**Work to do:** Rescale the data beginning with the line containing "Select Recover in the top navigation" and continuing through the line containing "(x=177, y=35)", reproducing every line in full. Multiply each coordinate in the answers by 1.85 and round to the nearest whole number, rounding halves up.

**Source records:**
----------
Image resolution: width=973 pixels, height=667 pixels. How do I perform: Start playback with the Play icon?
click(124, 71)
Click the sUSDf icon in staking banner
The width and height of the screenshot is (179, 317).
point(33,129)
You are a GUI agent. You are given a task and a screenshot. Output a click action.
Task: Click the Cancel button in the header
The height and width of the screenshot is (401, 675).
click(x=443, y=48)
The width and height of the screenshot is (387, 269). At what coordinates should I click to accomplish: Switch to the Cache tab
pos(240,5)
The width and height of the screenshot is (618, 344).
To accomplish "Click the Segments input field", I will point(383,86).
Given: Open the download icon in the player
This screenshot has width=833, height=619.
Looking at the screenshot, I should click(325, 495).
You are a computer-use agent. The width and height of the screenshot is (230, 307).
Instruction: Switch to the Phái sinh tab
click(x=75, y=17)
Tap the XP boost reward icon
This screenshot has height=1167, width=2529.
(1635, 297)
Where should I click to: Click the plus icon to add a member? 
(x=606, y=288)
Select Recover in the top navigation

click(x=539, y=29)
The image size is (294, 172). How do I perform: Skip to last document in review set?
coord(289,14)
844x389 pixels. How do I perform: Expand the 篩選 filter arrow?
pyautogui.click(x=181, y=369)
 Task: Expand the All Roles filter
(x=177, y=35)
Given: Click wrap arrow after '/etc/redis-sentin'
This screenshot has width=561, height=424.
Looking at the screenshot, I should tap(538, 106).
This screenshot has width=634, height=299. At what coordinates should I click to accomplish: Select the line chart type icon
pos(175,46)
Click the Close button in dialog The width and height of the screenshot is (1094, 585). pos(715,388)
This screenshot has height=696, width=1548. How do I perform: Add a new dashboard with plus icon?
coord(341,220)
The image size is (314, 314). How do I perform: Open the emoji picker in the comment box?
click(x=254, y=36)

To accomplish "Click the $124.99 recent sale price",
----------
**Response to the exercise:**
Select Recover in the top navigation

click(x=997, y=54)
The image size is (294, 172). How do I perform: Skip to last document in review set?
coord(535,26)
844x389 pixels. How do I perform: Expand the 篩選 filter arrow?
pyautogui.click(x=335, y=683)
 Task: Expand the All Roles filter
(x=327, y=65)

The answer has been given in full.